Поездки самого Гамсуна по делам тоже были сопряжены с массой проблем, особенно во время войны, когда стало затруднено передвижение по стране, да и дозвониться домой порой было очень непросто, тем более что именно в это время писатель стал глохнуть и пользоваться телефоном ему становилось все труднее и труднее, а терпимостью и смирением он никогда не отличался.
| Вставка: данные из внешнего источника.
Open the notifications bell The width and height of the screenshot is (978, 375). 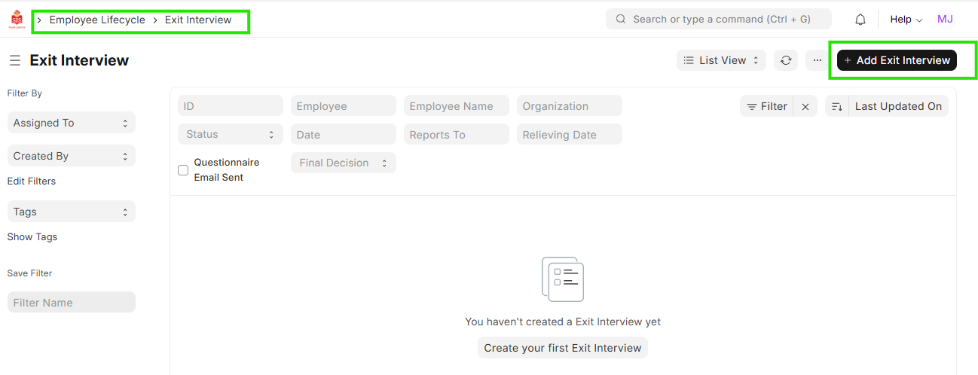[x=860, y=20]
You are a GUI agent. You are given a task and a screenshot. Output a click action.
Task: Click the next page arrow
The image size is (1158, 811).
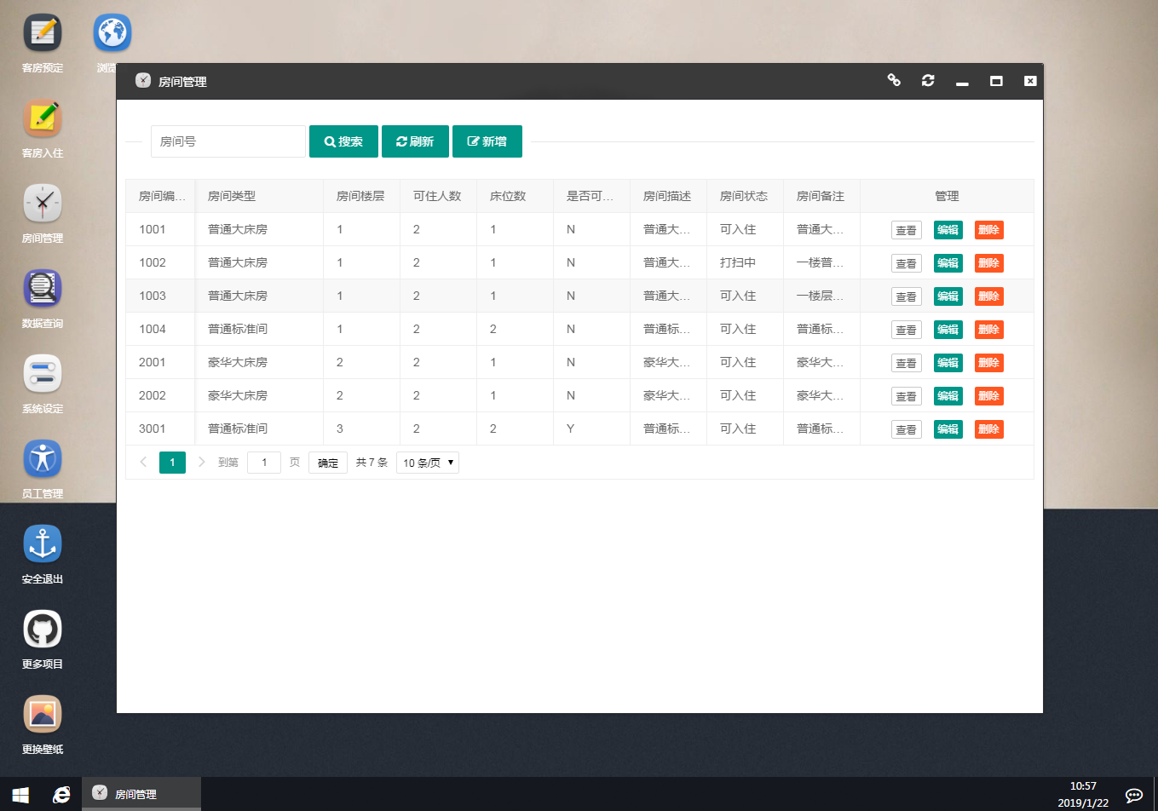coord(201,462)
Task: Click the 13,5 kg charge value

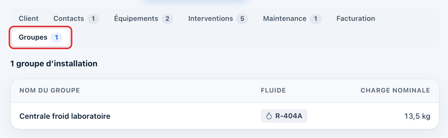Action: coord(417,116)
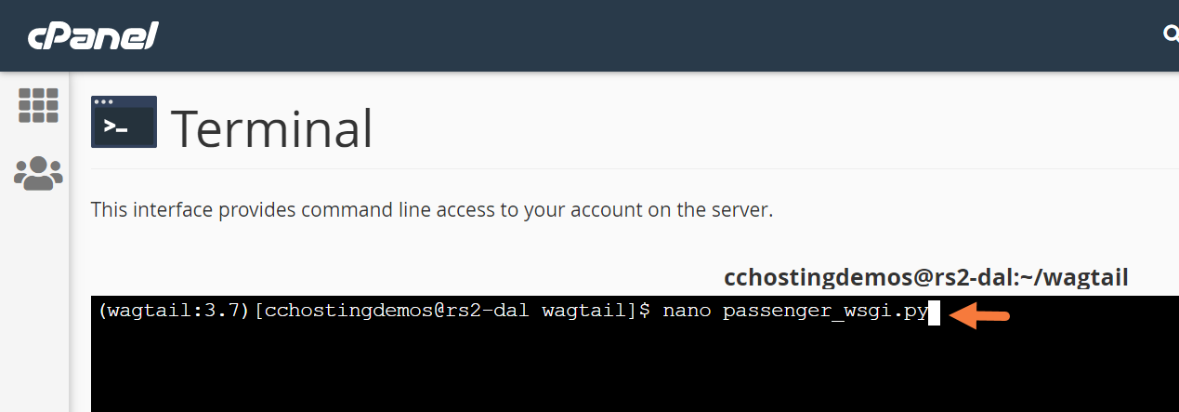Screen dimensions: 1179x412
Task: Focus the empty black terminal area
Action: coord(557,372)
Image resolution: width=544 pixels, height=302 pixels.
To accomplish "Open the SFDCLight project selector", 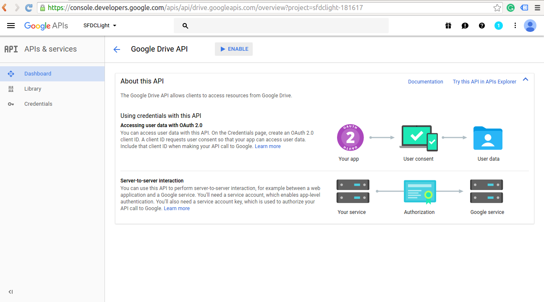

Звонить же домой он хотел как можно чаще: заботы о хозяйстве все время беспокоили его – и уборка урожая, и ремонт дома и хозяйственных построек, и многие другие каждодневные дела в усадьбе, требовавшие его хозяйского пригляда. Гамсун надоедал Марии своими бесконечными ценными указаниями, хотя жена прекрасно управлялась со всеми делами, но Мария неизменно писала ему успокаивающие письма. Надо думать, что это ее тоже мало радовало, и напряжение в семье нарастало.
Поэтому в начале 1916 года Скугхейм выставили на продажу за 12 тысяч крон. Мария, которая успела полюбить усадьбу, была против: она считала, что с такими маленькими детьми переезжать, да еще со всем скарбом, будет тяжело. Кроме того, она действительно полюбила жизнь на севере и в последние годы жизни писала:
«Когда мы приехали в Хамарёй, чтобы „прожить здесь остаток жизни“, его пастбища не показались мне какими-то особенными. Ни болот, ни пустошей, ни густых лесов!
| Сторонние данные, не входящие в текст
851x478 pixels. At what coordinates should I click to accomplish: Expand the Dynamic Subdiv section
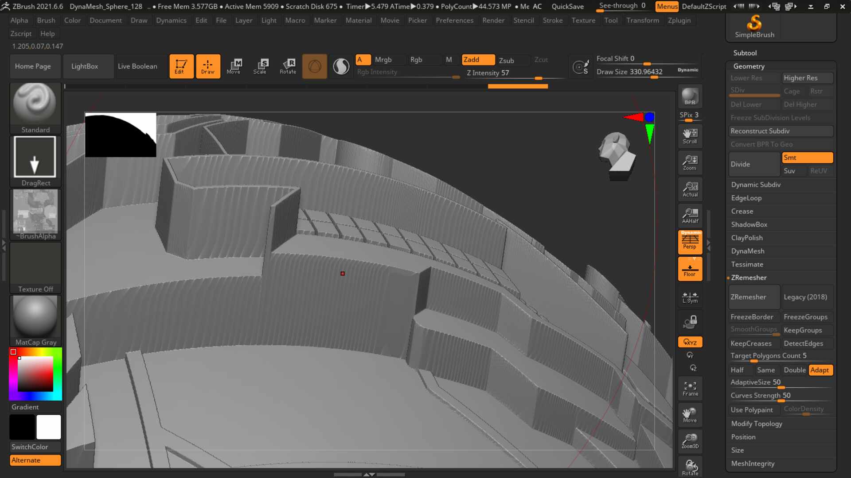[756, 185]
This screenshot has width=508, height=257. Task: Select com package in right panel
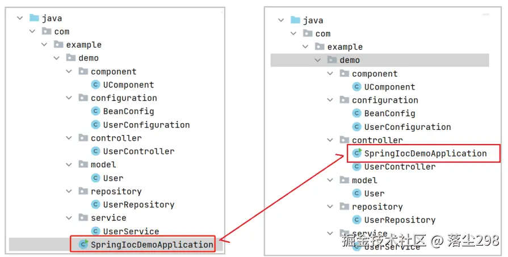323,33
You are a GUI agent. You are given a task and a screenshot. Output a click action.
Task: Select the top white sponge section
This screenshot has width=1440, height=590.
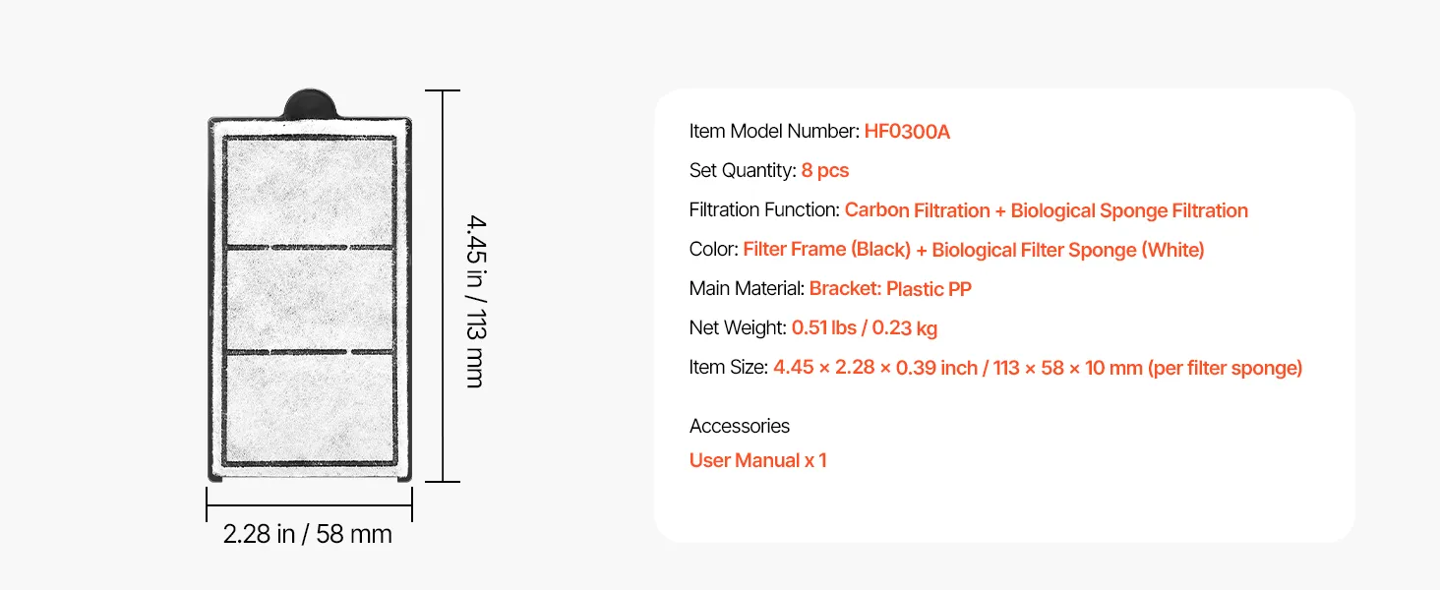pos(309,190)
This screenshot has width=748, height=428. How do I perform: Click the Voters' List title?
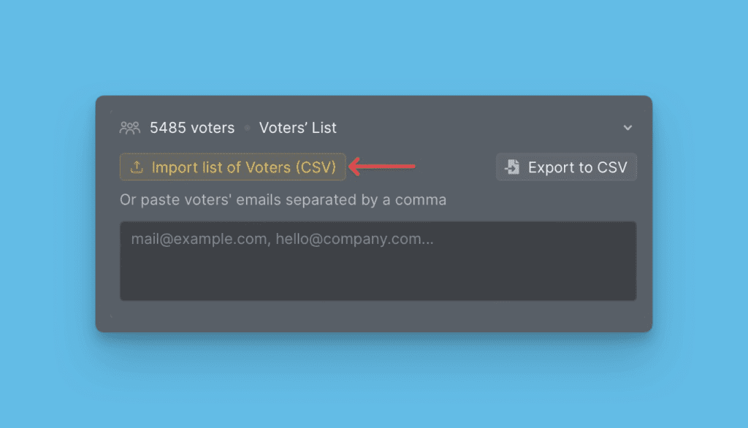297,128
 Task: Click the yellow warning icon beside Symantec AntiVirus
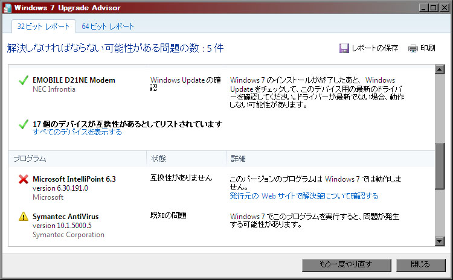coord(24,216)
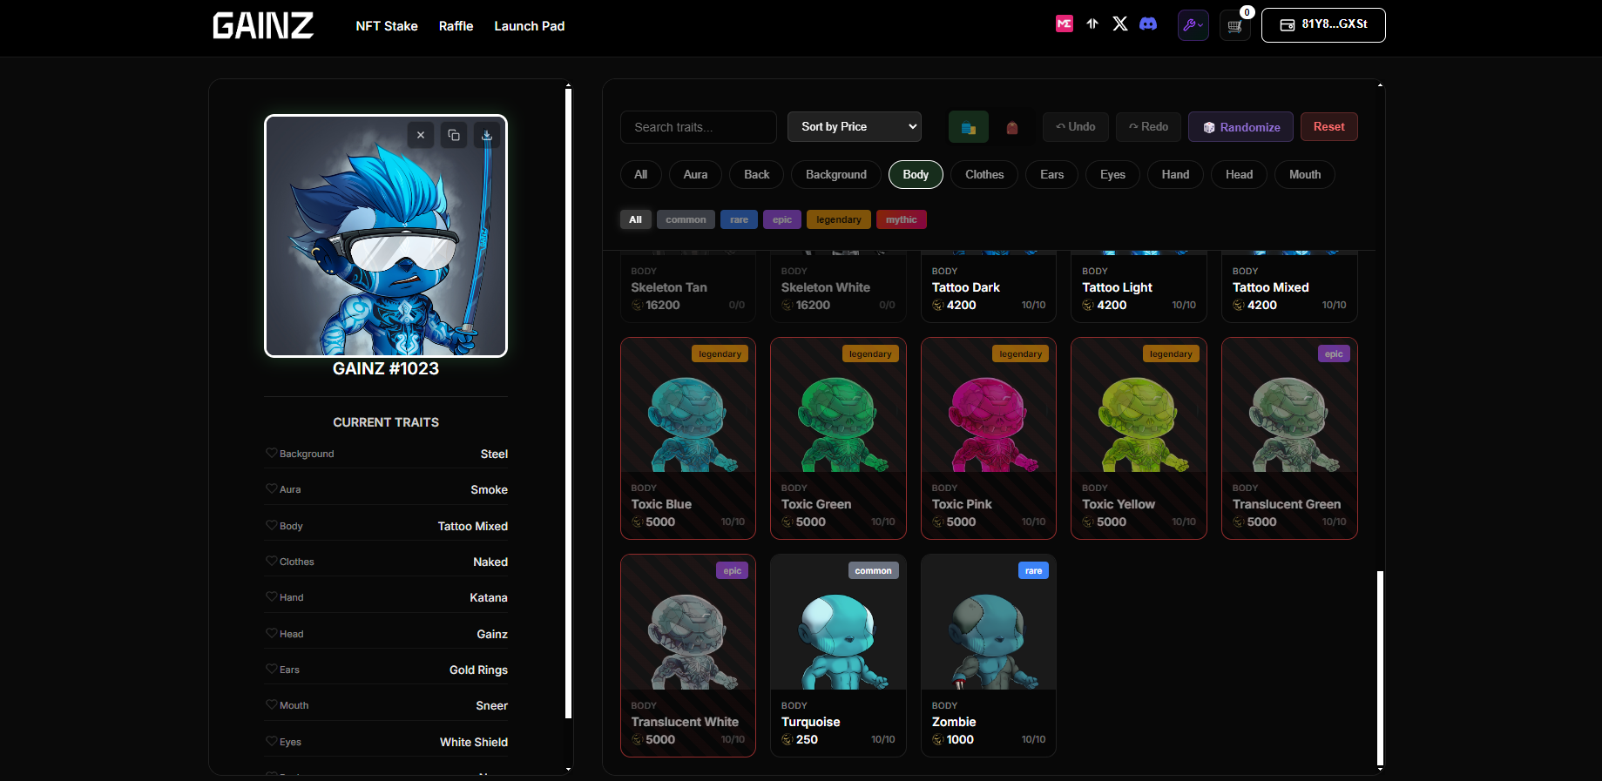Click the red backpack inventory icon
The width and height of the screenshot is (1602, 781).
[x=1012, y=128]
...Северонорвежский диалект Вальборг, услышанный теми, кто говорит на южном наречии, часто вызывает воспоминания о Хамарёе, вдыхает в них жизнь. Этот медлительный, негромкий говор долго доходит до ушей собеседника, это язык Кнутова детства. На нем он любил говорить со мной, когда бывал веселым и шутливым, каким он мог иногда быть. Память о Хамарёе в основном светлая. Тяжелые периоды длились во время написания всех этих значительных книг, прежде чем они увидели свет, или, может, великолепие звездной ночи здесь, на севере.
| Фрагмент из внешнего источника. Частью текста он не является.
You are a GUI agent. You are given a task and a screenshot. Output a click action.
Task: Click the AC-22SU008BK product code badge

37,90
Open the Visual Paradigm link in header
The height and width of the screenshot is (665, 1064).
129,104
И какое счастье, что все это позади!
Я могу теперь с легкой улыбкой взирать на прошлое. Вспоминать о его ребяческих, иногда гротескных причудах. Однажды он вернулся домой с большим пакетом каштанов. "Тебе надо посмотреть в поваренной книге, как можно приготовить блюдо из каштанов. А потом мы пригласим доктора, и ленсмана, и Георга Ульсена – как ты думаешь, не пригласить ли нам и пастора? Нет, они, скорее всего, уже видели прежде каштаны, они ведь с юга...”»[138]
Гамсун уступил, согласившись с доводами жены, и решил не продавать Скугхейм. Но в апреле того же года он пишет другу детства Эрику Фрюденлюнду в Вальдрес, прося его подыскать для него и семьи дом где-нибудь поблизости, а затем обращается к друзьям в Кристиансунне все с той же просьбой. В новогоднем поздравлении Эрику Фрюденлюнду в конце 1916 года Гамсун вновь пишет о переезде и о своем уже окончательном решении приобрести усадьбу – обязательно с большим домом – как можно быстрее – в Вальдресе. Судя по всему, мнение Марии по этому вопросу его уже не волновало.